# Vivarium background ideas needed



## Plowmandust77 (Nov 4, 2012)

I'm looking to do the background on my 8 foot Vivarium. Does anyone have any pictures of their own creative ideas?

Thanks


----------



## Alan RF (Nov 4, 2012)

Plowmandust77 said:


> I'm looking to do the background on my 8 foot Vivarium. Does anyone have any pictures of their own creative ideas?
> 
> Thanks



I've used an aquarium sheet at the back of mine. I got it from eBay and you pay per metre. They come in all kinds of designs 
See my picture below.




My RF tort Alan seems to think the scenery is real!


----------



## Watsonpartyof4 (Nov 4, 2012)

Alan RF said:


> I've used an aquarium sheet at the back of mine. I got it from eBay and you pay per metre. They come in all kinds of designs
> See my picture below.
> 
> My RF tort Alan seems to think the scenery is real!

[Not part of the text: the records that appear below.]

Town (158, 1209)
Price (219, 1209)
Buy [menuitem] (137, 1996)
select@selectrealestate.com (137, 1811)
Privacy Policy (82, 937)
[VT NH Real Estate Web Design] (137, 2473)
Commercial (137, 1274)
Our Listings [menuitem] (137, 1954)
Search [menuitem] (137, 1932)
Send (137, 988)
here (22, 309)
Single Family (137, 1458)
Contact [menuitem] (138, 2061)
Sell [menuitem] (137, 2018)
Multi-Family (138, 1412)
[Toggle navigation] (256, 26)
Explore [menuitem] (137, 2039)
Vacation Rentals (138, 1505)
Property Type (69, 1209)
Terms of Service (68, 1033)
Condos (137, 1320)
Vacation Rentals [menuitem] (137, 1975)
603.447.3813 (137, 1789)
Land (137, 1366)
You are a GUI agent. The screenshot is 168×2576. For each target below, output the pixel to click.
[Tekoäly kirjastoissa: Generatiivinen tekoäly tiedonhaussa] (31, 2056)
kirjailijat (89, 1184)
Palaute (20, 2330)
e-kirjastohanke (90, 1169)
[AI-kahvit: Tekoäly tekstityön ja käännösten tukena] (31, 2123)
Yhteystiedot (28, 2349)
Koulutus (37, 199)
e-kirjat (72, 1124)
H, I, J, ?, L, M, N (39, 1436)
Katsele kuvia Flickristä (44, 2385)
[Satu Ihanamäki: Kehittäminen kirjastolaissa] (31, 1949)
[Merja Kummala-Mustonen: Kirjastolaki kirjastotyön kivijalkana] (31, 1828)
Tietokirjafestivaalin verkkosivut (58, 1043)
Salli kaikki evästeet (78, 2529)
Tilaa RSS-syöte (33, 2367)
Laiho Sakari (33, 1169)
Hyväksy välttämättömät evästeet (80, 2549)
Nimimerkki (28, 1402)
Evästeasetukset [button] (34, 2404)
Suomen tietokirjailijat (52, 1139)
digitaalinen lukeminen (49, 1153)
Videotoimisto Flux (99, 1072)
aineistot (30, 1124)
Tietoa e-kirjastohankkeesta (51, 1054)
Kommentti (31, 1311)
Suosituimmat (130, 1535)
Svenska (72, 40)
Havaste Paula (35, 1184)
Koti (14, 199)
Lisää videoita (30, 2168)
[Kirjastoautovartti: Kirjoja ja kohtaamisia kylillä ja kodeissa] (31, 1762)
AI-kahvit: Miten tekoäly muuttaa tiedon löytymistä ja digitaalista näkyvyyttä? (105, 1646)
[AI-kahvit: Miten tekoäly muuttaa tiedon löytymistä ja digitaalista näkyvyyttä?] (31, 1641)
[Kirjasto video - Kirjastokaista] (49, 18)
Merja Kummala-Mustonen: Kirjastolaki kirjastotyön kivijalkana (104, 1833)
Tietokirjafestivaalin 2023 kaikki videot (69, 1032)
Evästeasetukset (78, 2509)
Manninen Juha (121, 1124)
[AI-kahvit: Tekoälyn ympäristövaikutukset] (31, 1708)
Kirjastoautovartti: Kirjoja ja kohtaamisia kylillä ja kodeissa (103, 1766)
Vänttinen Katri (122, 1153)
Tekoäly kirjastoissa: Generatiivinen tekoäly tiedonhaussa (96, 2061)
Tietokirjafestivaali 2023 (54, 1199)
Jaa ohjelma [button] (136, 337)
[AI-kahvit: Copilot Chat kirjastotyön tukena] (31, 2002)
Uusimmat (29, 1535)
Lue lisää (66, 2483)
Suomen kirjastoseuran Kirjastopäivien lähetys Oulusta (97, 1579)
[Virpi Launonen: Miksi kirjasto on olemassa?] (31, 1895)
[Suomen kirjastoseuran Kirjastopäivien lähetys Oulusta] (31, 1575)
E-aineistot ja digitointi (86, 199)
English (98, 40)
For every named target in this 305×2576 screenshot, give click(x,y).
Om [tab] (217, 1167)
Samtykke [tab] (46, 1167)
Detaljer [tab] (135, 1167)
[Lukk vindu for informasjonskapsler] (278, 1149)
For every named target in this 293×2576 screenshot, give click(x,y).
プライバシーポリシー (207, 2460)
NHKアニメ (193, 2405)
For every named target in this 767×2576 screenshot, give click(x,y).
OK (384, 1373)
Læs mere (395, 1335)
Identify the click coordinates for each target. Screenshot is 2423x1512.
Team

Mine is an aquarium back ground as well, It came with it. Tyrone has sat for hours staring at it... I am going to get some plants for his enclosure soon. I have a baby spider clipping that I have just started in water to root. I am then going to plant it in his enclosure behind something he can't get to until it gets bigger. So that is a idea as well, plants all along the back.


----------



## Alan RF (Nov 4, 2012)

Watsonpartyof4 said:


> Mine is an aquarium back ground as well, It came with it. Tyrone has sat for hours staring at it... I am going to get some plants for his enclosure soon. I have a baby spider clipping that I have just started in water to root. I am then going to plant it in his enclosure behind something he can't get to until it gets bigger. So that is a idea as well, plants all along the back.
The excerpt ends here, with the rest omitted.